Animal trade has contributed to multiple outbreaks and emergence events globally, which have had major consequences for the agricultural sector as a whole and pose substantial risk for animal and public health. Large numbers of livestock are traded annually between countries and may facilitate the spread of pathogens. Rift Valley fever, for example, is a zoonotic vector-borne viral disease causing abortion and high neonatal mortality in domestic ruminants. The disease is widespread on the African continent and has recently been detected in Saudi Arabia and Yemen. Live cattle movement between East Africa and the Arabian peninsula or from the Union of Comoros to Madagascar is thought to have contributed to the introduction of Rift Valley fever virus and caused outbreaks in these locations in 2000 (Arabian Peninsula) and 2008 (Madagascar)104,105.

Additionally, the trade of animal-derived products such as meat may enable the movement of pathogens over large distances and between continents. For instance, African swine fever is a highly contagious viral disease affecting several members of the family Suidae, including domestic pigs and wild boars. Infection by African swine fever virus may result in up to 100% morbidity and mortality in affected pig herds and substantial economic losses for producers.

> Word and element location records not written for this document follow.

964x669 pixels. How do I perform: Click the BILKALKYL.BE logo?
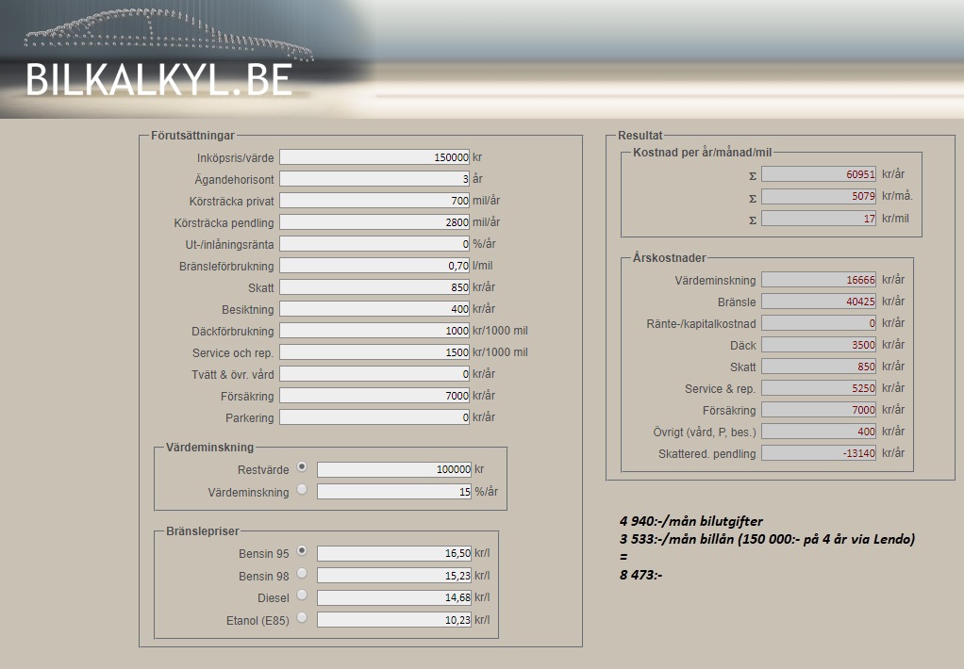click(x=158, y=80)
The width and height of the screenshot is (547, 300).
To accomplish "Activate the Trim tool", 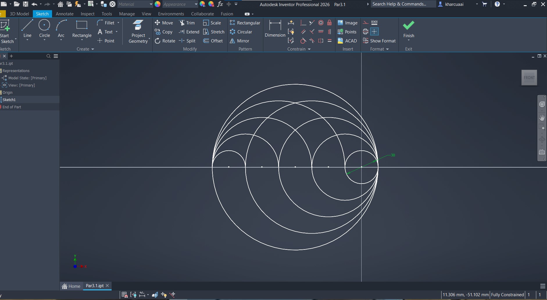I will [x=187, y=23].
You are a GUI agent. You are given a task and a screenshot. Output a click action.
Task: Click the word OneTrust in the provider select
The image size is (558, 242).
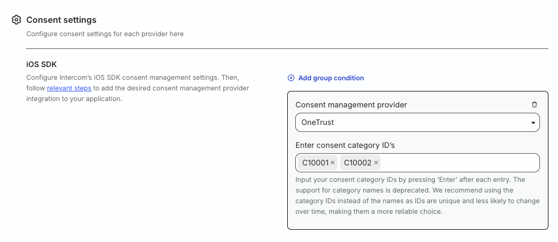(317, 122)
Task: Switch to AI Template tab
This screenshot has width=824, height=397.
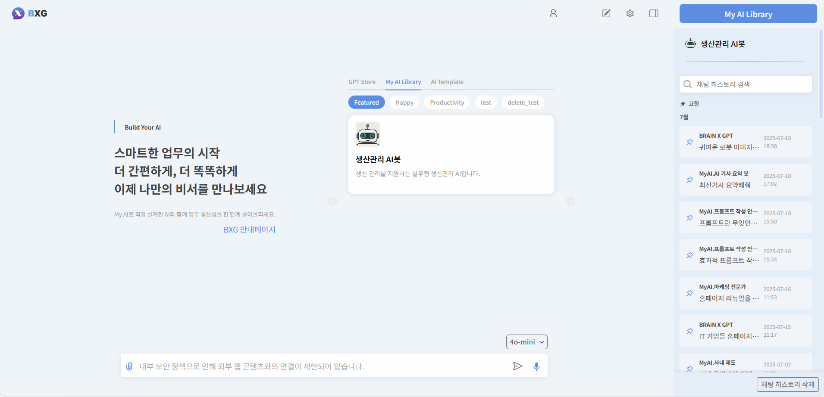Action: (447, 82)
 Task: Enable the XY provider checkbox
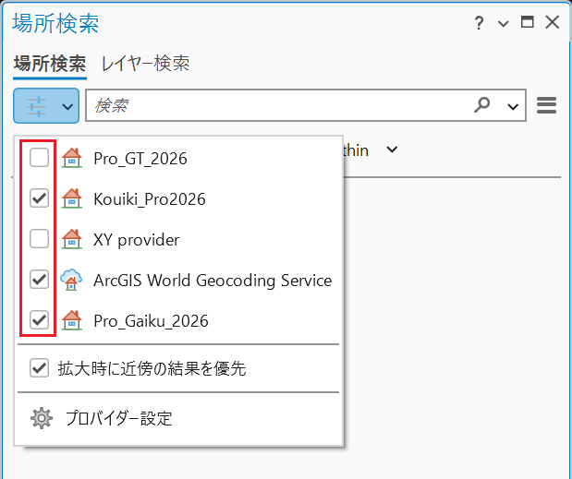click(x=39, y=239)
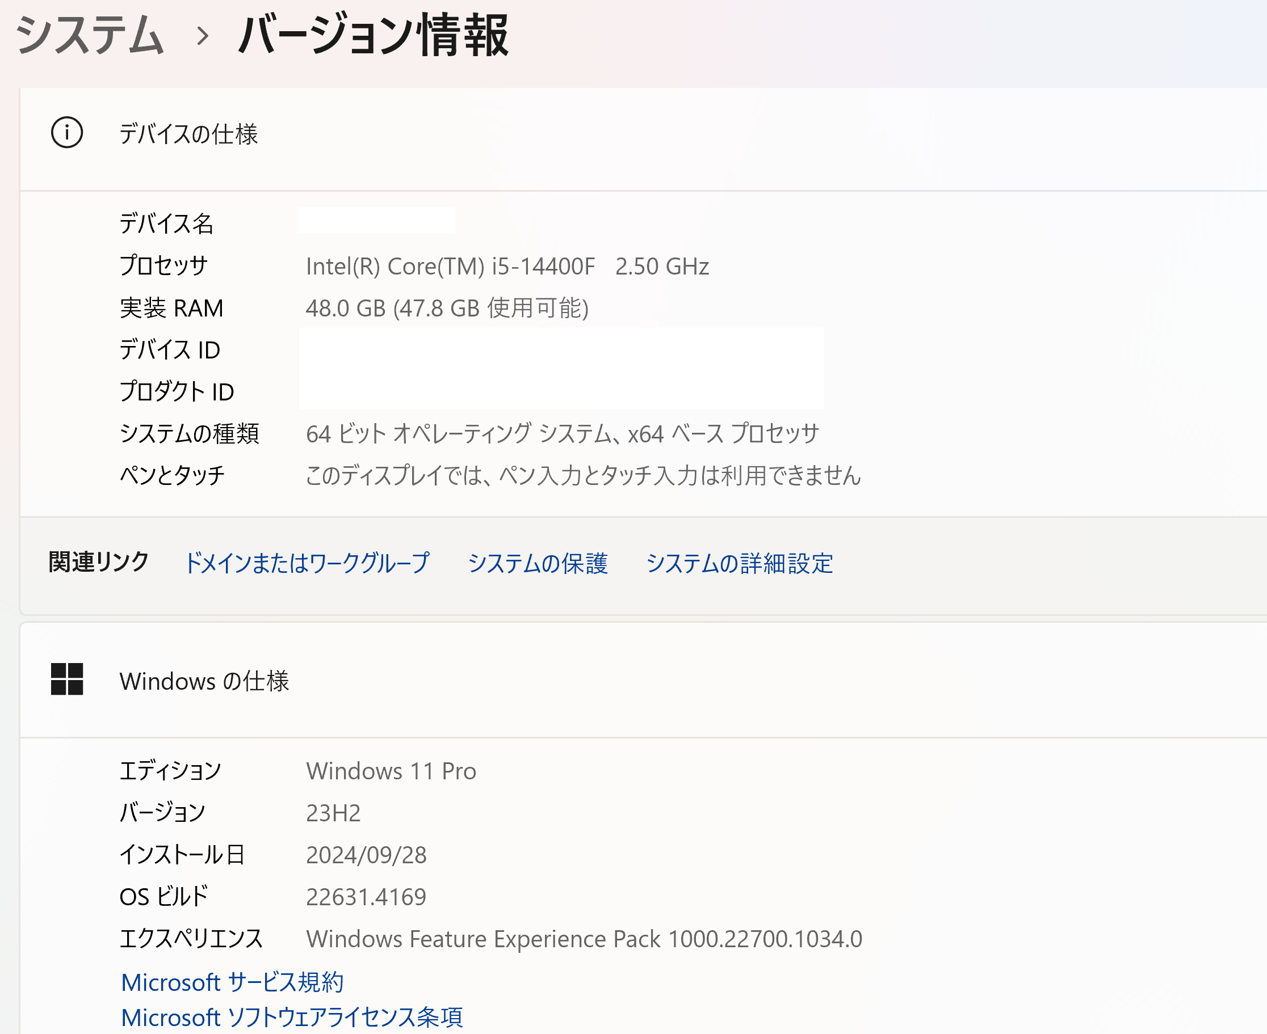
Task: Click the インストール日 value 2024/09/28
Action: point(366,855)

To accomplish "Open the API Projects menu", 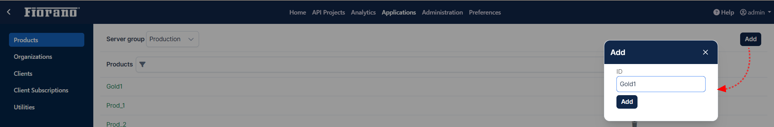I will tap(328, 12).
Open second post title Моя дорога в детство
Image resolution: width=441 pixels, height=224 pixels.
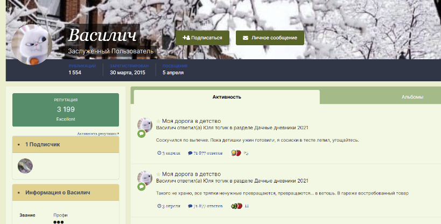[x=191, y=174]
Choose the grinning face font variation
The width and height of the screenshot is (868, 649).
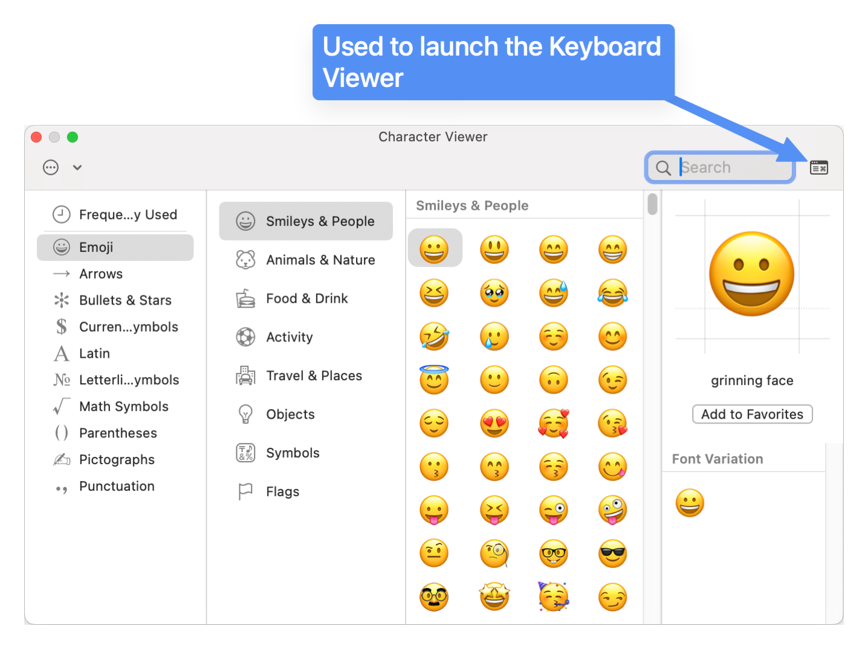(x=690, y=503)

In 2007, the accidental introduction of African swine fever virus to Georgia led to the first outbreak of African swine fever in Europe since the early 1990s106. The virus, which used to occur primarily in sub-Saharan Africa, was allegedly introduced to the Caucasian peninsula through meat products contaminated with viruses closely related to the ones found in Madagascar, Mozambique or Zambia107. Despite efforts to contain the virus, the disease has spread to more than 20 countries in Europe and Asia108,109.

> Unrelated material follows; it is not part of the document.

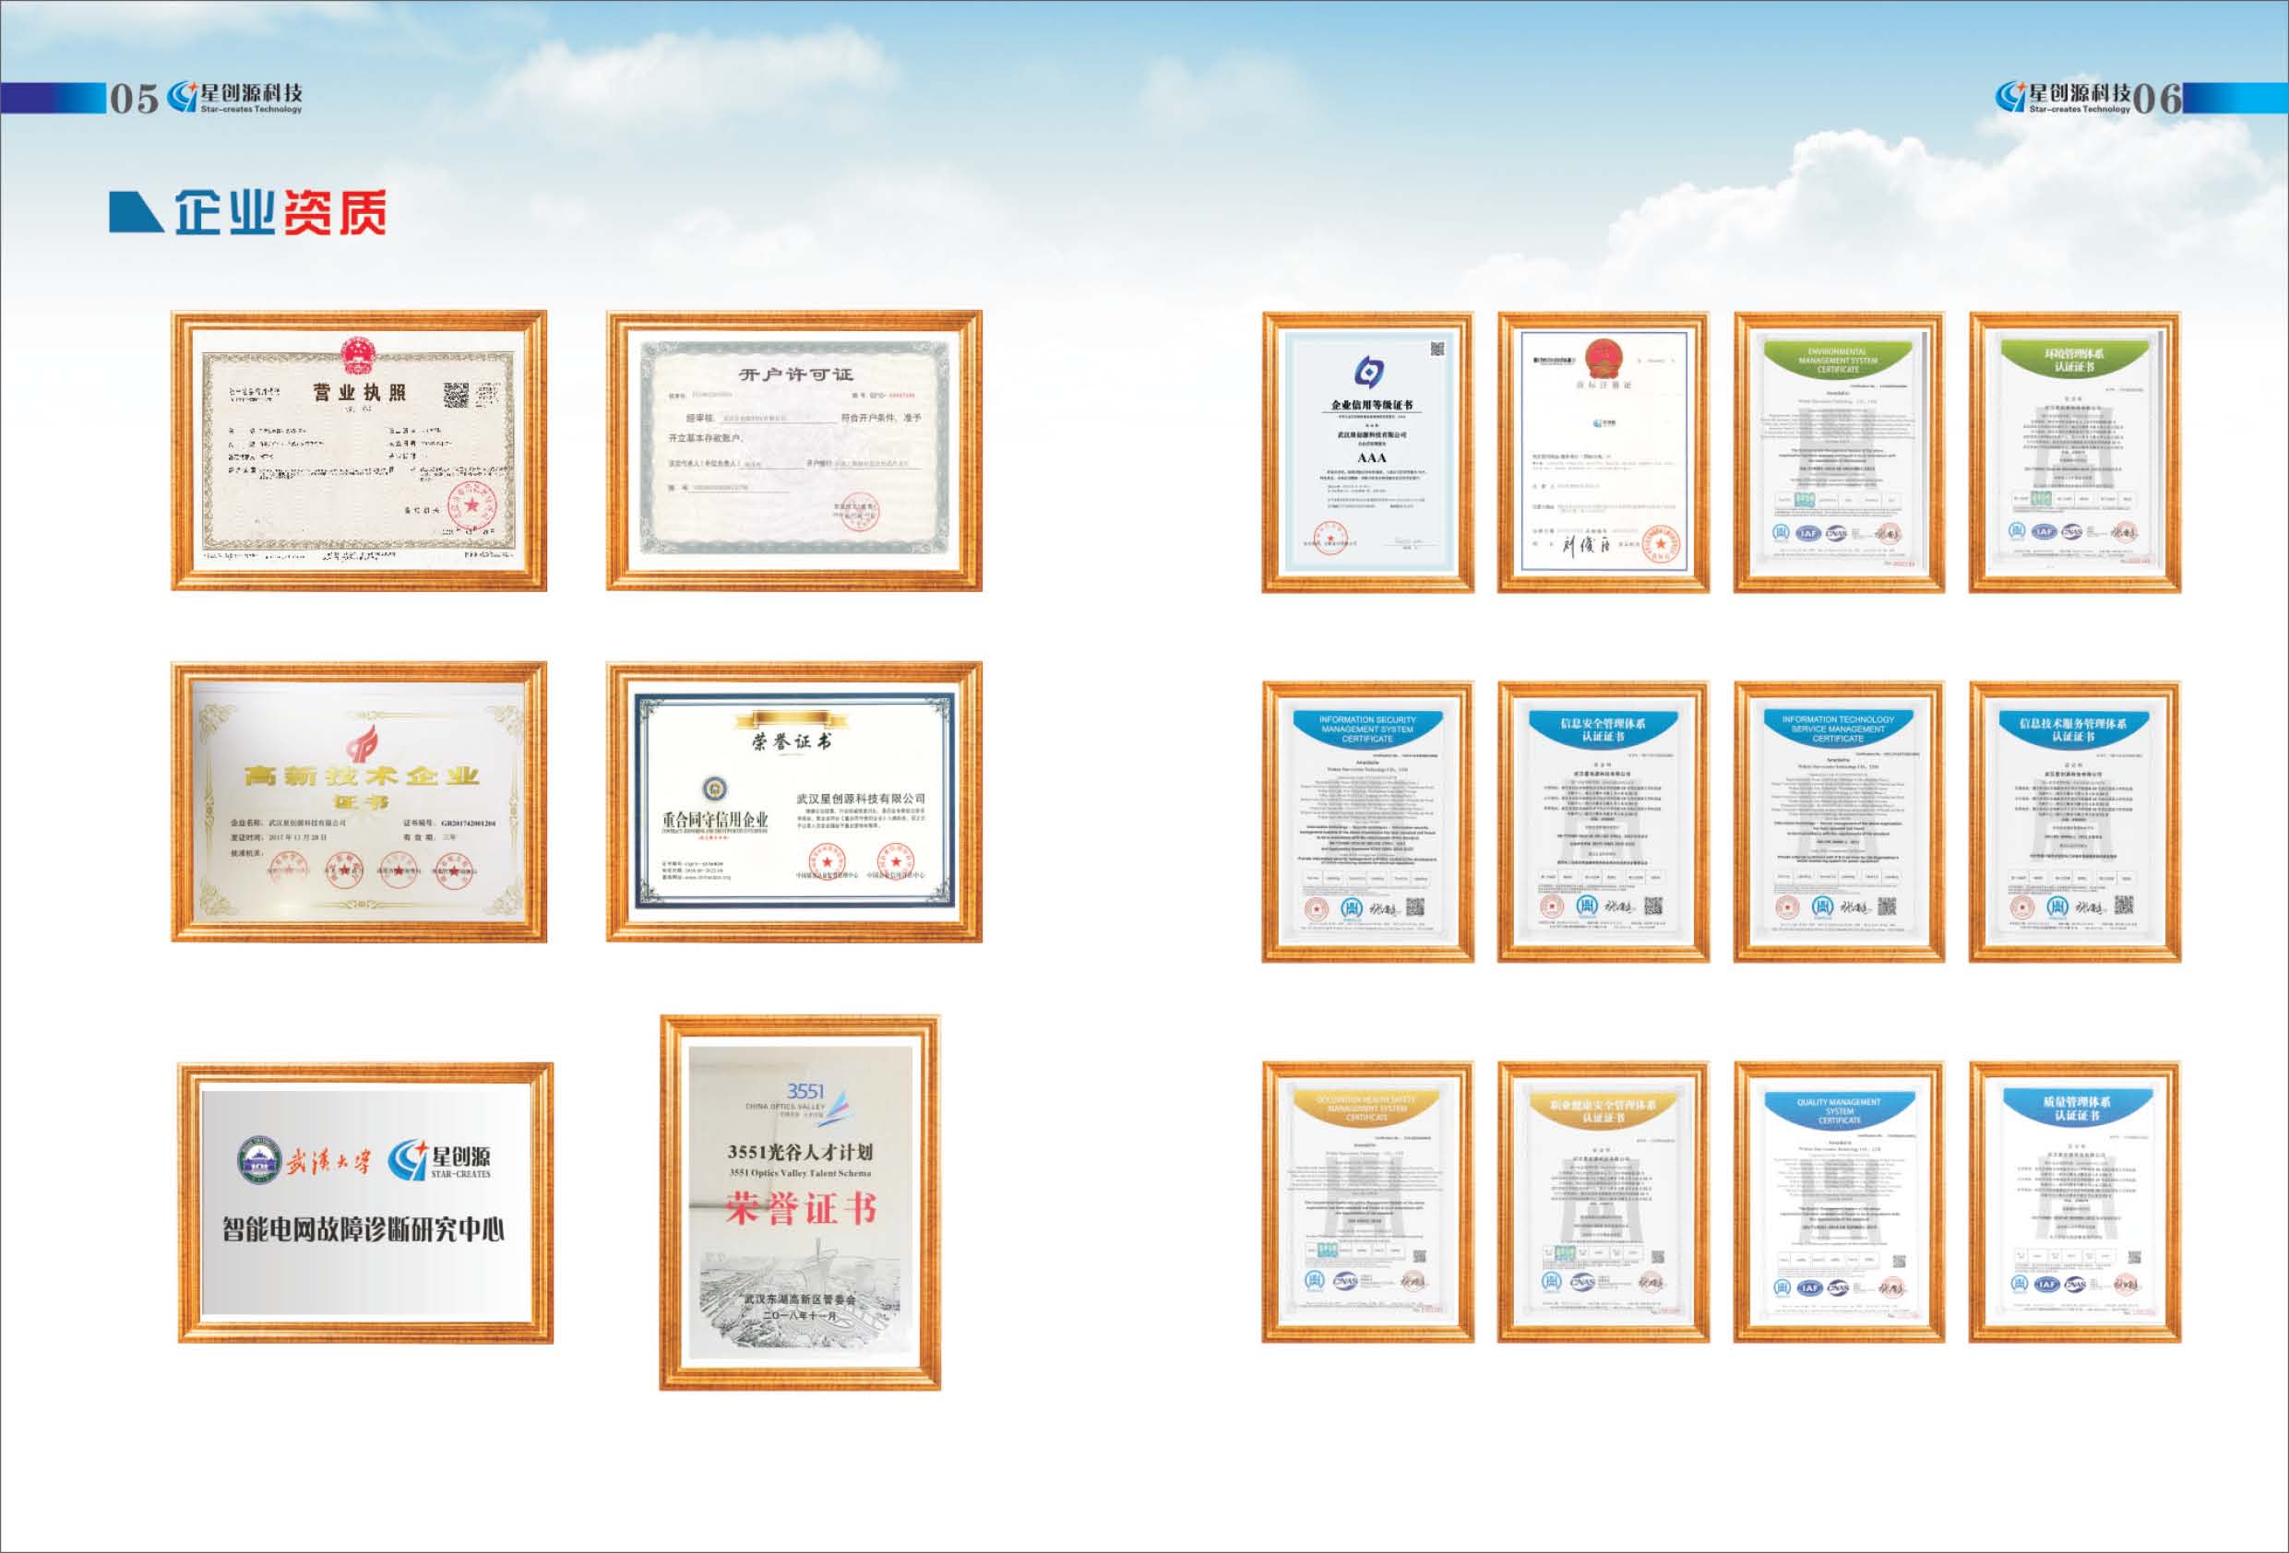Click the 营业执照 business license certificate
Image resolution: width=2289 pixels, height=1553 pixels.
pos(359,450)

Similarly, in recent decades there has been an expansion in infections of Vibrio parahaemolyticus — a bacterial pathogen found in shellfish and the leading cause of seafood-related illness globally. The pathogen is endemic to regions of the US Pacific Northwest but has recently spread to other parts of the USA, Europe and South America110,111. The concerning increase in V. parahaemolyticus infection is expected to have several drivers connected to global change. Declines in sea ice have increased ship traffic through the Bering Strait, with cargo ships possibly transporting V. parahaemolyticus in ballast water. At the same time, increasing sea temperatures may have increased the global environmental suitability for V. parahaemolyticus in the marine environment110. Finally, dispersal of the pathogen may have occurred via increasing global trade in shellfish, with evidence suggesting possible dispersal via Manila clams introduced into Spain from Canada111. This combination of possible drivers speaks to the complexity of understanding infectious disease risk in an era of global change, and the necessity of exploring concurrent changes.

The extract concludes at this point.